Task item:
The entries below should be set down again exactly, with every picture left out.

*** The data ***

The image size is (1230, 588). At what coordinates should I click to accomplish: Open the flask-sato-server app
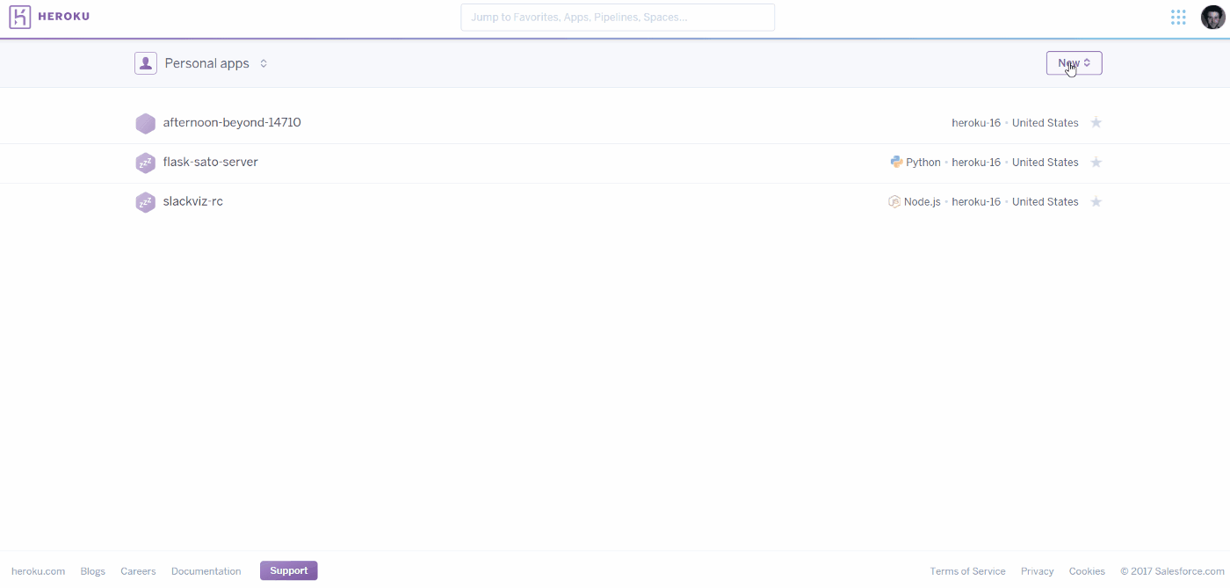[x=211, y=163]
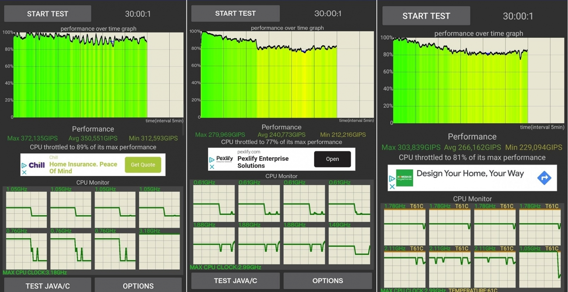Tap the blue arrow icon in the Homebase ad
Image resolution: width=568 pixels, height=292 pixels.
tap(544, 178)
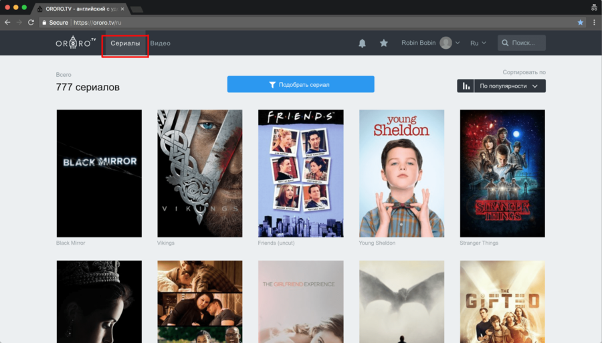The width and height of the screenshot is (602, 343).
Task: Focus the Поиск search field
Action: (521, 43)
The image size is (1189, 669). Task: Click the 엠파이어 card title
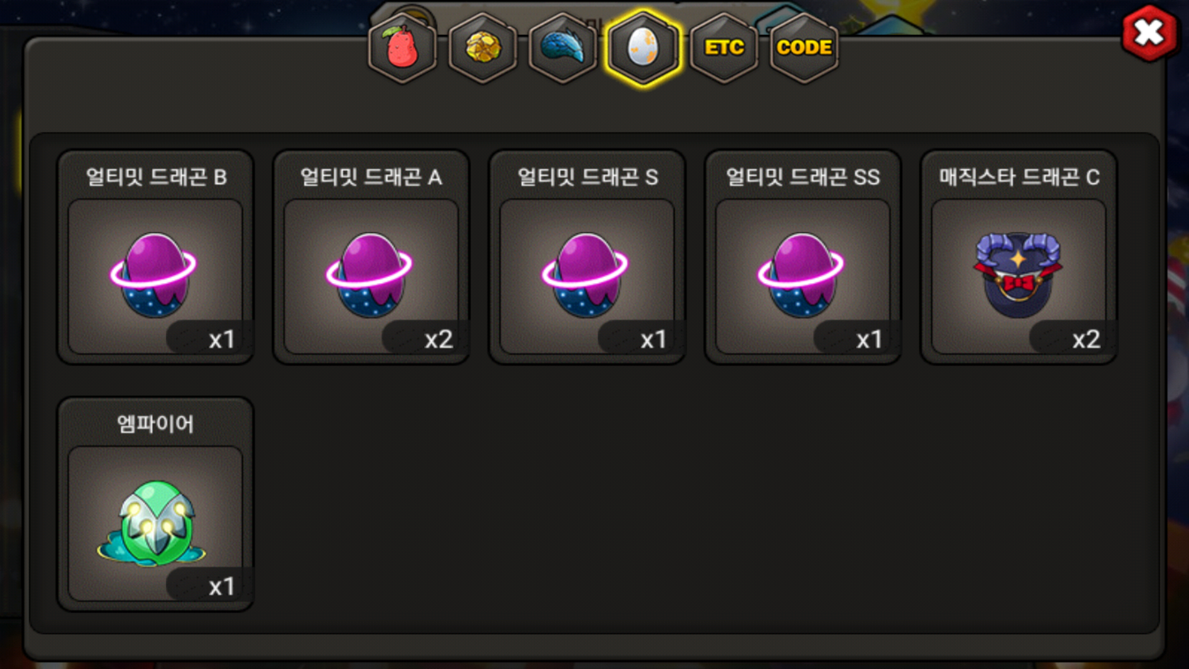(x=155, y=424)
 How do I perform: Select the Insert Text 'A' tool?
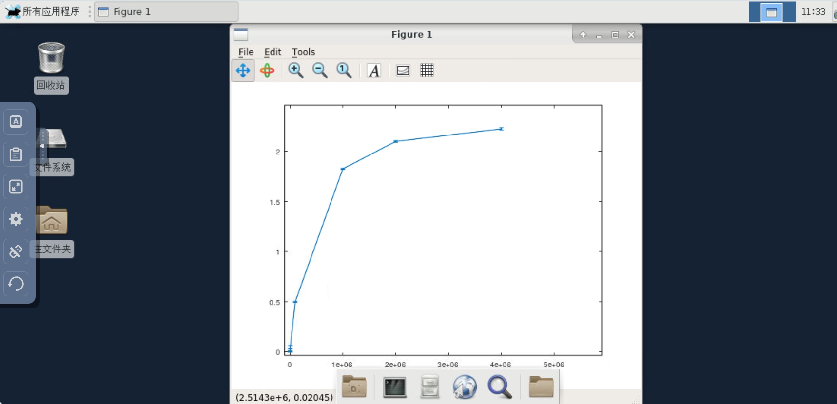point(374,71)
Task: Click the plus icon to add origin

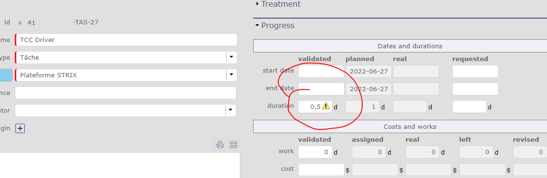Action: pos(20,129)
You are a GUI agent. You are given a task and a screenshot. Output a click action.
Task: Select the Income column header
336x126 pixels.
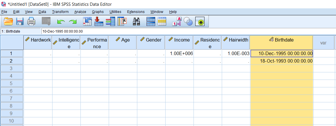(179, 40)
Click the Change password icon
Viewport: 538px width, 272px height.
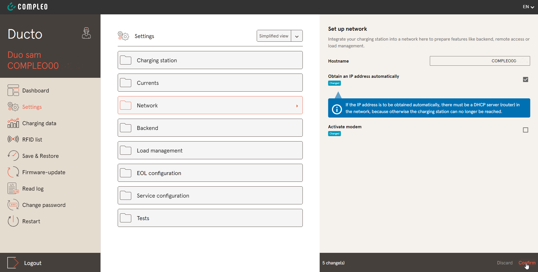pos(13,205)
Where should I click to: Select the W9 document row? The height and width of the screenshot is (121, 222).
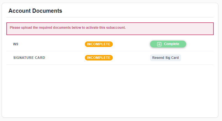pos(55,44)
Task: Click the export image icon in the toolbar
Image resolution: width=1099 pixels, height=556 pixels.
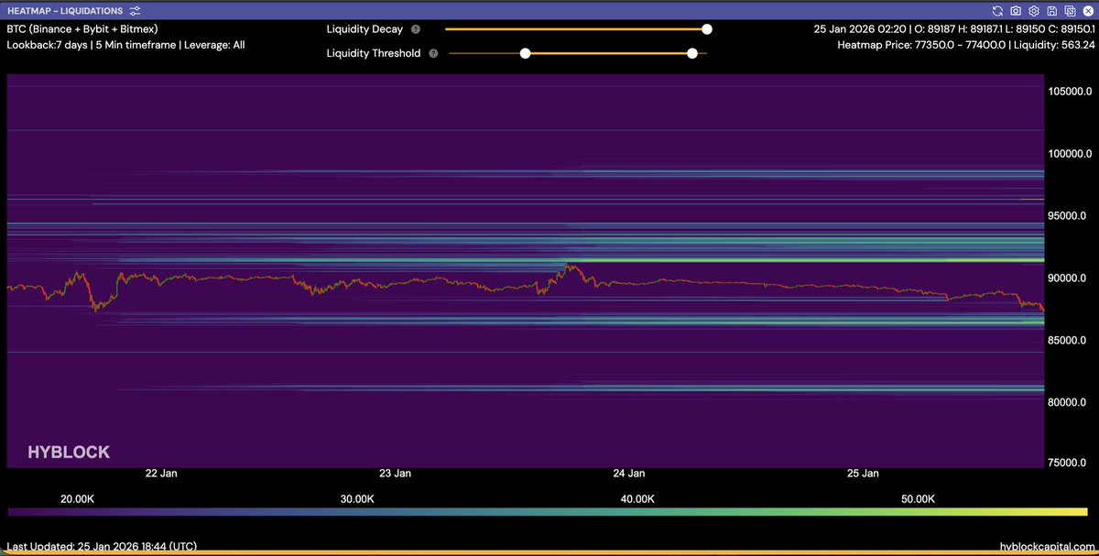Action: [x=1070, y=11]
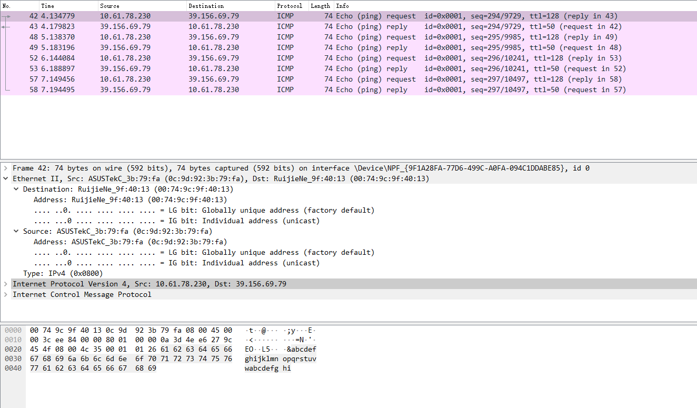This screenshot has height=408, width=697.
Task: Click the Length column header
Action: click(x=320, y=6)
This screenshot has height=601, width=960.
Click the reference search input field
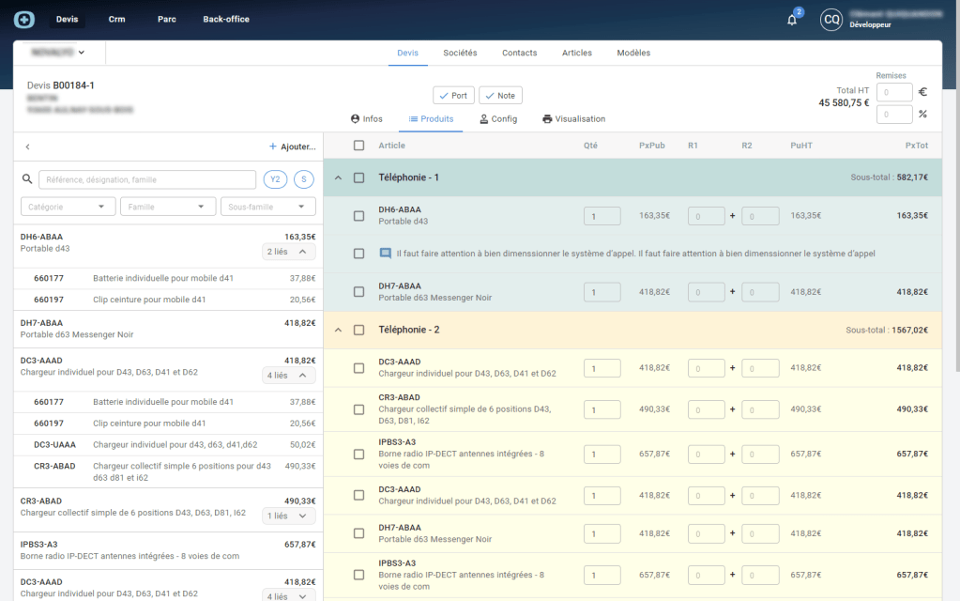[x=147, y=179]
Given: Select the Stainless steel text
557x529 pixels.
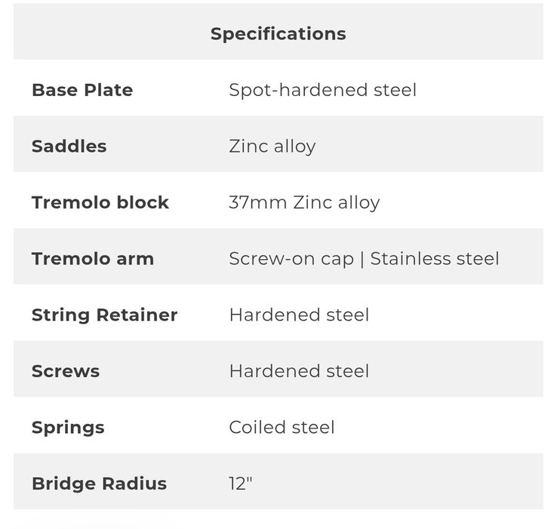Looking at the screenshot, I should pos(435,258).
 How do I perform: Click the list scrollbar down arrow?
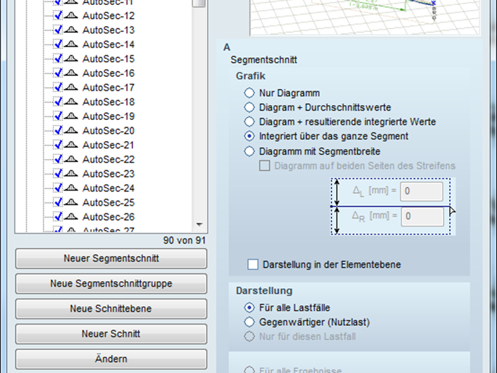199,224
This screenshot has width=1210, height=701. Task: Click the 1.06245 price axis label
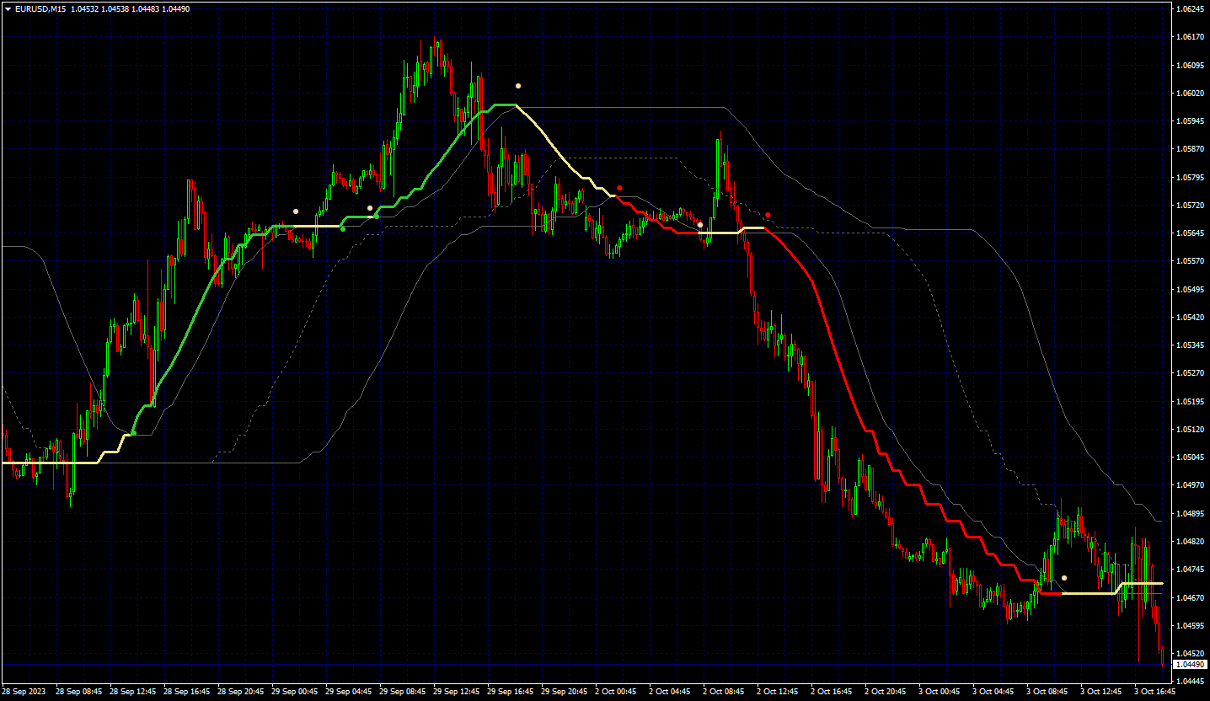[1189, 9]
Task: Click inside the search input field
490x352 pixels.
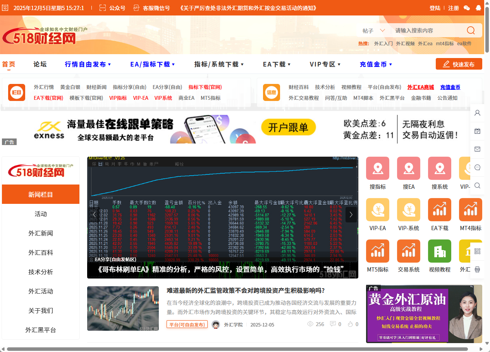Action: click(x=422, y=30)
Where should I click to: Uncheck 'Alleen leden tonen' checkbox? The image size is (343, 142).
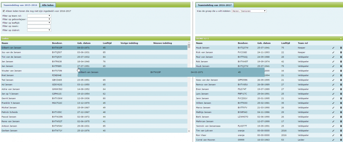click(x=3, y=11)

***

Result of the task:
The image size is (1230, 588). At what coordinates should I click to accomplish: Open the flask-sato-server app
[x=211, y=163]
Tap the blue arrow icon in the Homebase ad
Image resolution: width=568 pixels, height=292 pixels.
tap(544, 178)
The width and height of the screenshot is (602, 343).
Task: Focus the Поиск search field
Action: (521, 43)
The image size is (1189, 669). Task: Click the 엠파이어 card title
(x=155, y=424)
 How do I perform: Select the Insert Text 'A' tool?
point(374,71)
Task: Click the plus icon to add origin

Action: pos(20,129)
You are a GUI agent. You are given a task and a screenshot. Output a click action.
Task: Select the Income column header
336x126 pixels.
(179, 40)
Click the Change password icon
Viewport: 538px width, 272px height.
pos(13,205)
Where should I click to: Select the W9 document row? The height and width of the screenshot is (121, 222).
pos(55,44)
Task: Click the export image icon in the toolbar
Image resolution: width=1099 pixels, height=556 pixels.
Action: [x=1070, y=11]
This screenshot has height=408, width=697.
Task: Click the Length column header
Action: click(x=320, y=6)
This screenshot has height=601, width=960.
Click the reference search input field
[x=147, y=179]
Given: Select the Stainless steel text
557x529 pixels.
Looking at the screenshot, I should pos(435,258).
 How do I perform: Click the list scrollbar down arrow?
199,224
This screenshot has width=1210, height=701. Task: Click the 1.06245 price axis label
[1189, 9]
Task: Click inside the search input field
490x352 pixels.
Action: click(x=422, y=30)
Where should I click to: Uncheck 'Alleen leden tonen' checkbox? The image size is (343, 142).
click(x=3, y=11)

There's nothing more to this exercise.